We can see that the model has trainable weights by calling model.summary(). You should obtain the following output:

Model: "model"
__________________________________________________________________________________________________
 Layer (type)                   Output Shape         Param #     Connected to                     
==================================================================================================
 INPUT_X (InputLayer)           [(None, 3)]          0           []                               

 INPUT_A (InputLayer)           [(None, None)]       0           []                               

 INPUT_E (InputLayer)           [(None, 1)]          0           []                               

 post_image_Phi_Sigma (PostImag  (None, 3)           0           ['INPUT_X[0][0]',                
 e)                                                               'INPUT_A[0][0]',                
                                                                  'INPUT_E[0][0]']                

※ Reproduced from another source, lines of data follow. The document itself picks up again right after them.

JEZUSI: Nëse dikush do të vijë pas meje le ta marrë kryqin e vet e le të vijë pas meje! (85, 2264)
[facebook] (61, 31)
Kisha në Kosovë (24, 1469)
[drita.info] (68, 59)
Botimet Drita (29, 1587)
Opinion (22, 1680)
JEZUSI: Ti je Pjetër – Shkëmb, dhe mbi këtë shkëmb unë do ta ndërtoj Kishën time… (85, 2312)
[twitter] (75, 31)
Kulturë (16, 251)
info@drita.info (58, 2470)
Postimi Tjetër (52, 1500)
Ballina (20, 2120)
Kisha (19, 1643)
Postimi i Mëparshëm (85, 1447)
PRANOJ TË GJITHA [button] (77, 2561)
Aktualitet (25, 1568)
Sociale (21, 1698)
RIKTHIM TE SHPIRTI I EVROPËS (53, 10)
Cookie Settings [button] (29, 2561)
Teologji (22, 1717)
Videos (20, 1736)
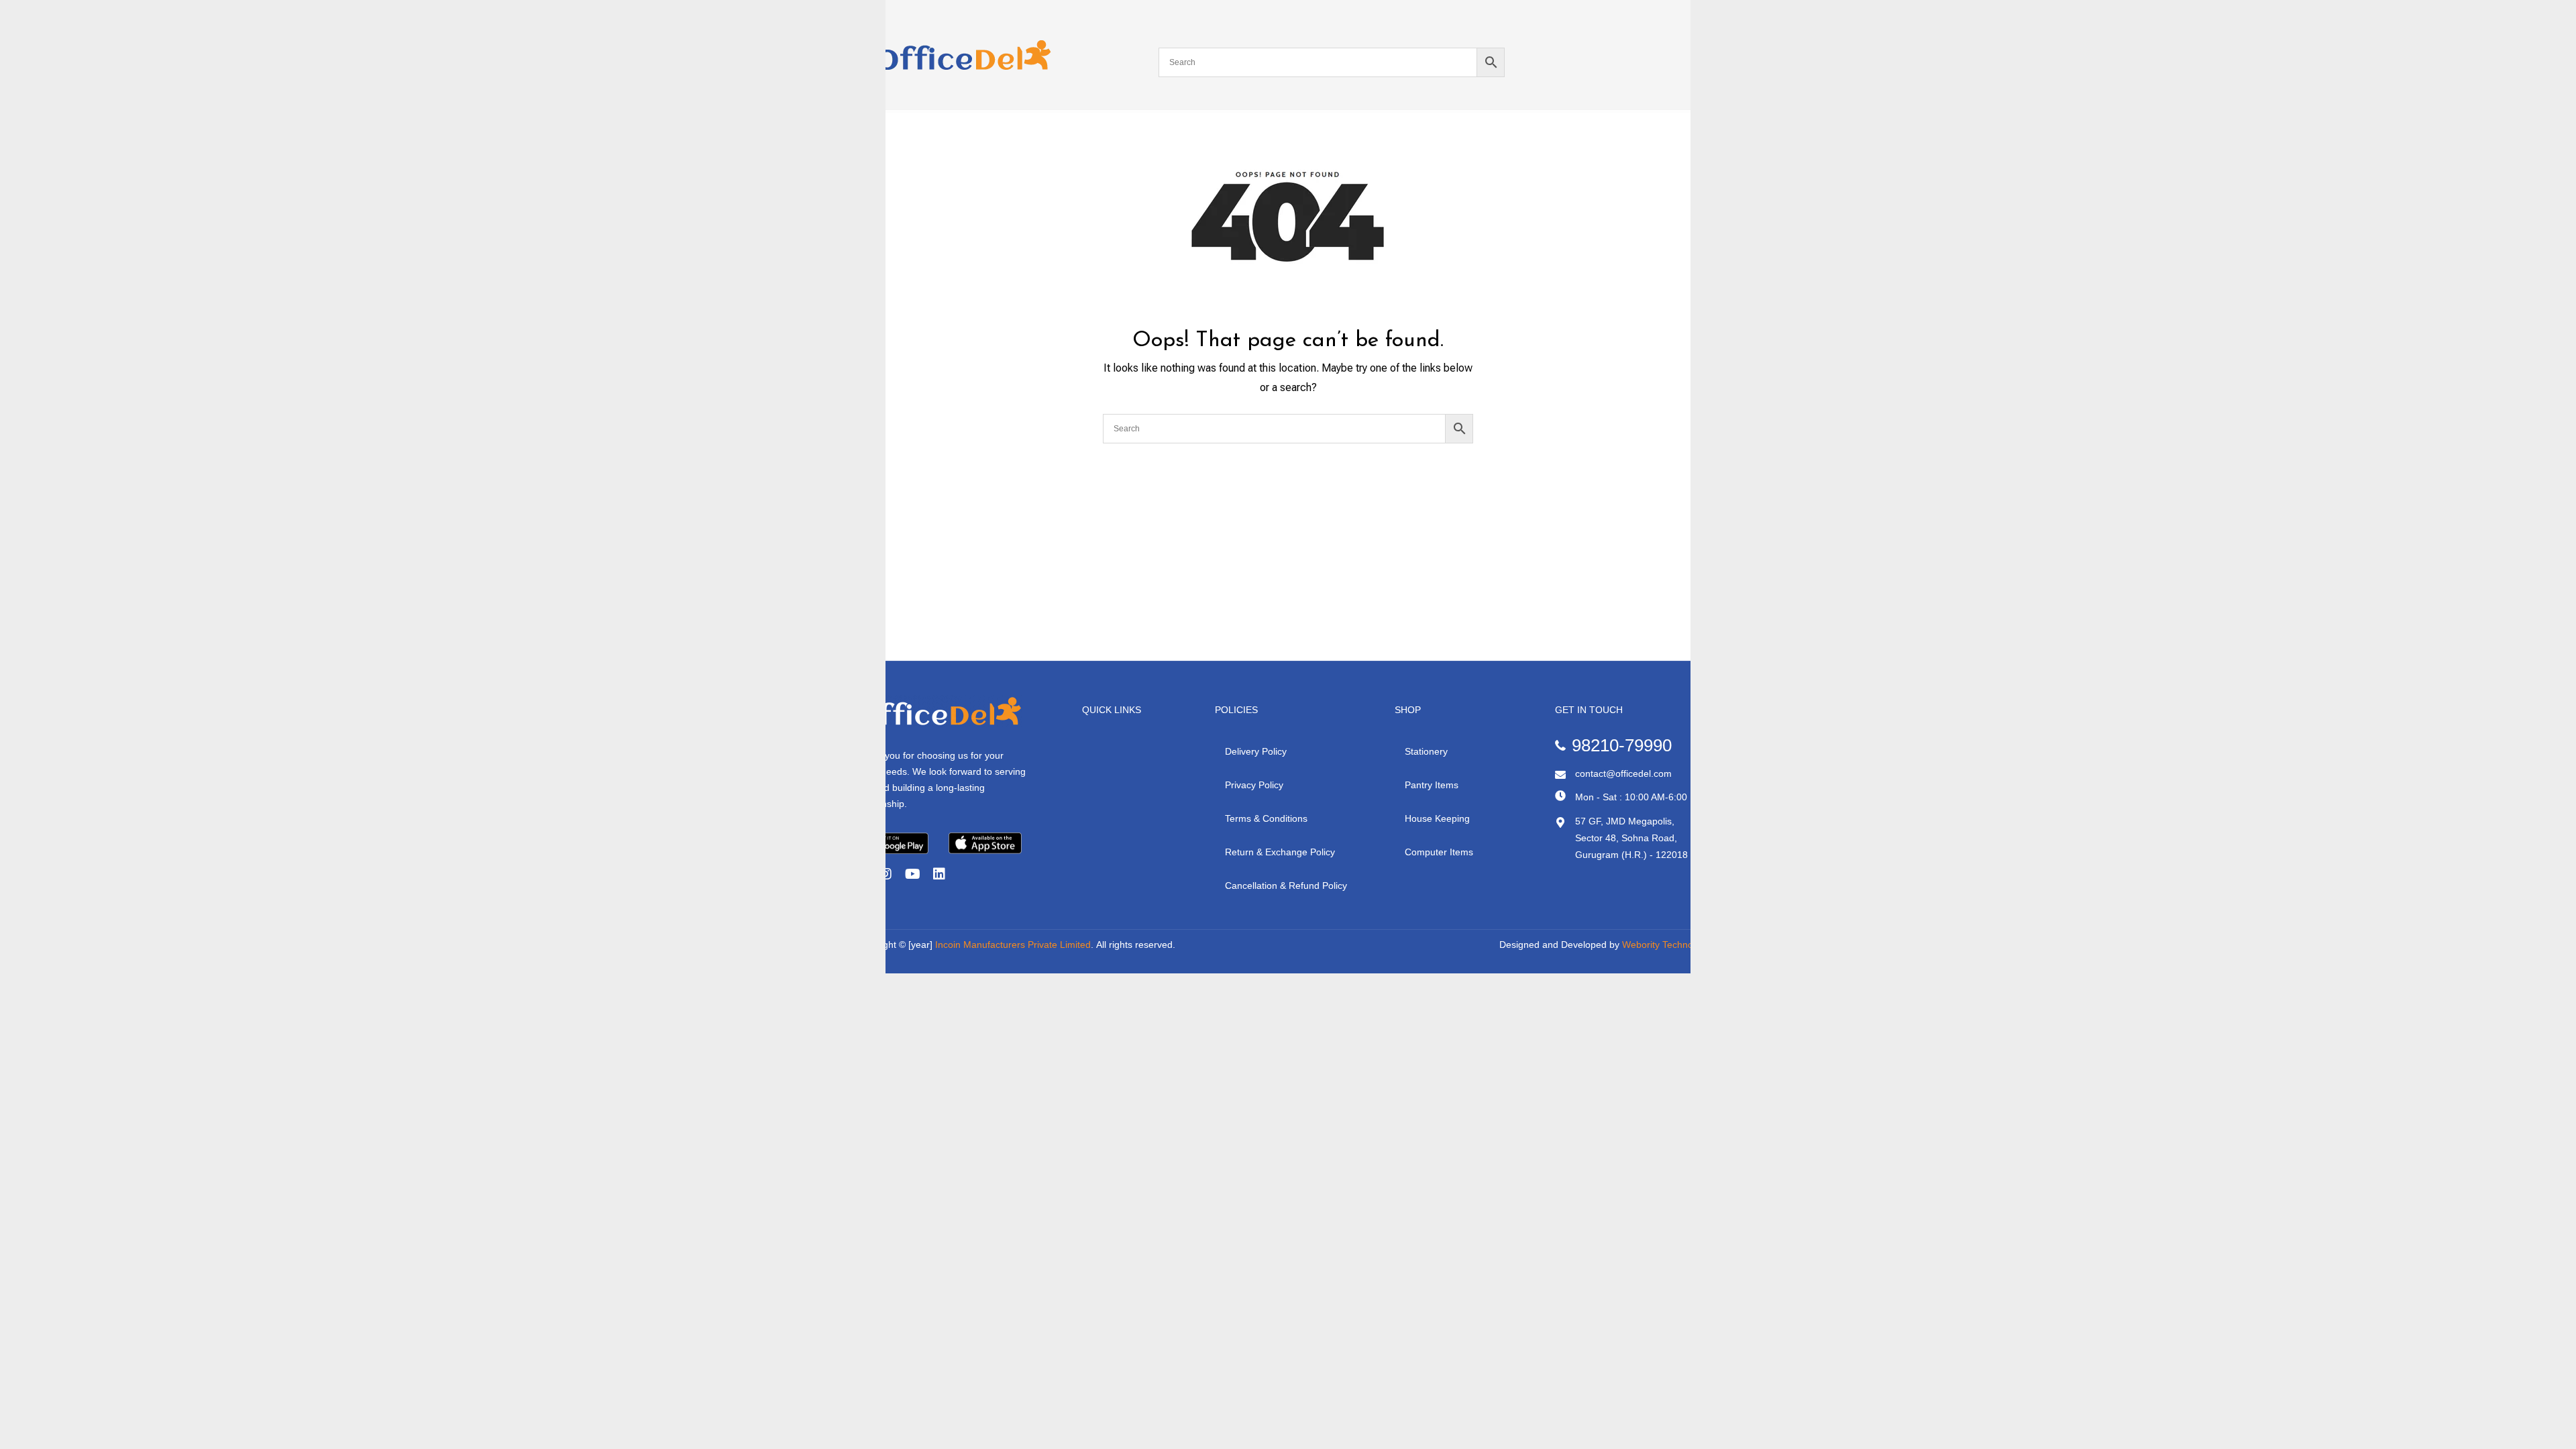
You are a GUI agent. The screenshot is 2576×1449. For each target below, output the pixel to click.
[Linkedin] (939, 874)
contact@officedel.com (1623, 773)
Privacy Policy (1254, 785)
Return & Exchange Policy (1280, 852)
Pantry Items (1431, 785)
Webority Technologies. (1671, 944)
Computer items (1439, 852)
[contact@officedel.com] (1560, 774)
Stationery (1426, 751)
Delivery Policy (1256, 751)
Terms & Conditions (1266, 818)
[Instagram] (885, 874)
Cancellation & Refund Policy (1286, 885)
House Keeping (1437, 818)
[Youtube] (912, 874)
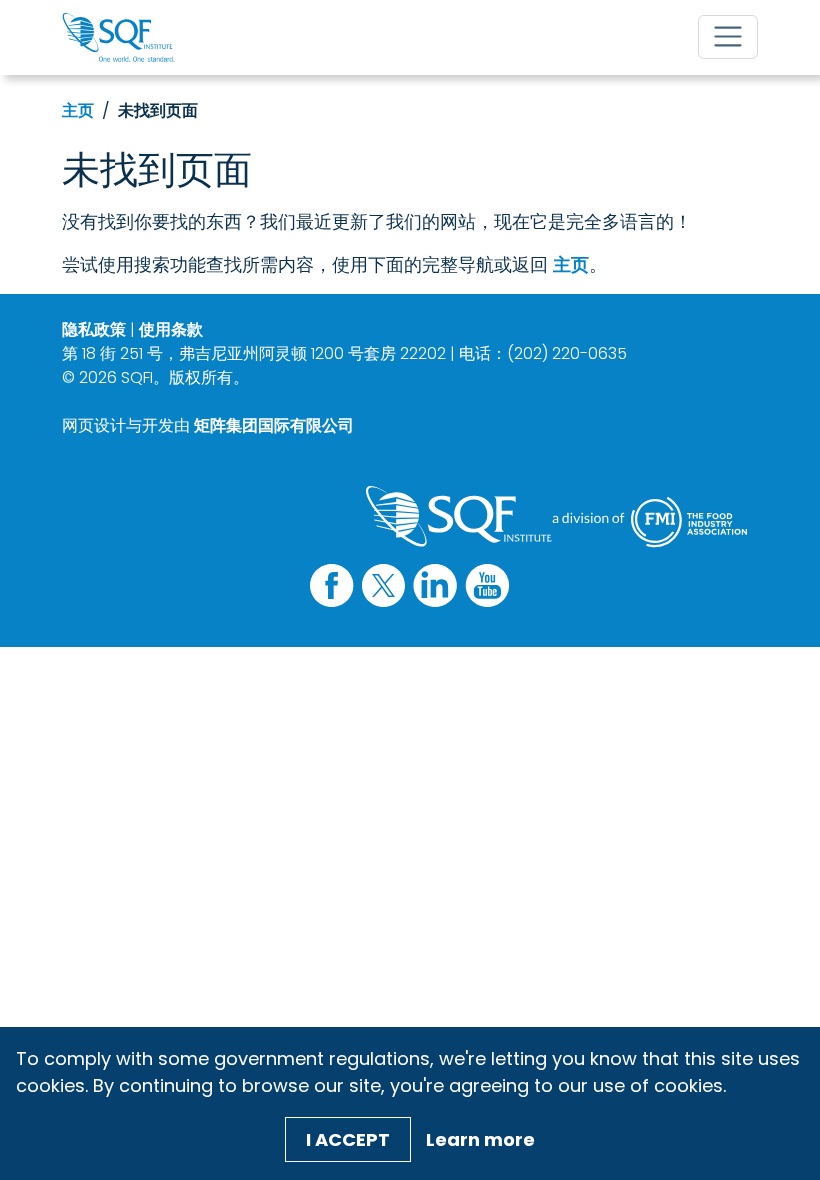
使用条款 (171, 329)
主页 (78, 110)
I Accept (348, 1139)
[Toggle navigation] (728, 37)
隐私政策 (94, 329)
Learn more (480, 1139)
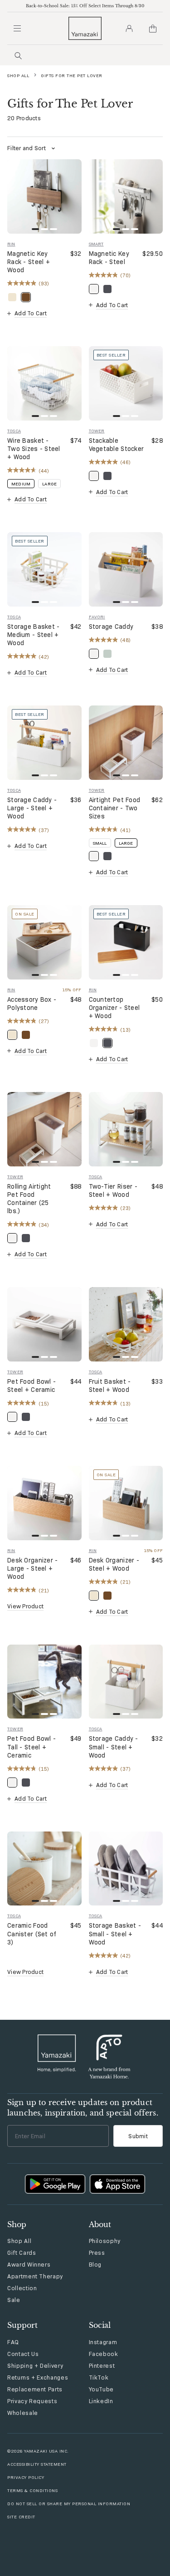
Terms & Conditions (32, 2490)
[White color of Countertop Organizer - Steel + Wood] (94, 1043)
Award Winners (28, 2264)
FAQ (13, 2342)
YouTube (101, 2389)
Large (49, 484)
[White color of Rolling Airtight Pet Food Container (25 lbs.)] (12, 1238)
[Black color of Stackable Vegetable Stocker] (107, 476)
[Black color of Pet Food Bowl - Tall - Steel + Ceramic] (26, 1783)
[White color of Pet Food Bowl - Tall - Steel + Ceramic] (12, 1783)
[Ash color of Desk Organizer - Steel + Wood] (94, 1596)
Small (100, 843)
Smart (96, 244)
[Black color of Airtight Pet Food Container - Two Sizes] (107, 856)
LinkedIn (101, 2401)
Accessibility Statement (37, 2464)
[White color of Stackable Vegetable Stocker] (94, 476)
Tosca (14, 431)
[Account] (129, 28)
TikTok (99, 2377)
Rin (11, 244)
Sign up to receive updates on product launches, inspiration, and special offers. (82, 2107)
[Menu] (17, 28)
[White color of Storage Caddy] (94, 654)
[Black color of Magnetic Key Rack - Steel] (107, 289)
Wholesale (22, 2412)
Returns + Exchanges (37, 2377)
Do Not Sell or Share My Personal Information (68, 2504)
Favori (97, 617)
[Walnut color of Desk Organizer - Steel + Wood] (107, 1596)
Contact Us (23, 2353)
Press (97, 2252)
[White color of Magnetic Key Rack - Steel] (94, 289)
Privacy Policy (25, 2477)
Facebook (103, 2353)
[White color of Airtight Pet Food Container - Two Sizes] (94, 856)
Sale (13, 2299)
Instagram (103, 2342)
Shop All (18, 75)
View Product (25, 1606)
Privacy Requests (32, 2401)
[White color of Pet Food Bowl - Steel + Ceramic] (12, 1417)
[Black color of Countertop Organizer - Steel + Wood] (107, 1043)
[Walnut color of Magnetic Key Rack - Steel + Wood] (26, 297)
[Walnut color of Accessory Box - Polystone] (26, 1035)
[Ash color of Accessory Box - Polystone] (12, 1035)
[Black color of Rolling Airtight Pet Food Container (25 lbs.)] (26, 1238)
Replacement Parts (35, 2389)
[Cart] (152, 28)
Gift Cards (21, 2252)
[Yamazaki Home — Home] (85, 28)
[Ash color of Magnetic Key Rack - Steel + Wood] (12, 297)
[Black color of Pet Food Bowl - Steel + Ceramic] (26, 1417)
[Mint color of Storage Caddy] (107, 654)
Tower (97, 431)
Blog (95, 2264)
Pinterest (102, 2365)
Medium (20, 484)
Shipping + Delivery (35, 2365)
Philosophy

 function_application_dense (Fu  (None, 5)           15          ['post_image_Phi_Sigma[0][0]']   
 nctionApplication)                                                                               

==================================================================================================
Total params: 15
Trainable params: 15
Non-trainable params: 0
__________________________________________________________________________________________________

We have implemented a GCN layer, a trainable component of many GNN applications. Instead of modifying the adjacency matrix, which is not allowed in \(\mu\mathcal{G}\), we have used edge labels to encode the same information. We have defined some functions and composed them according to the rules of \(\mu\mathcal{G}\), obtaining a model that behaves in the same way as a GCN layer.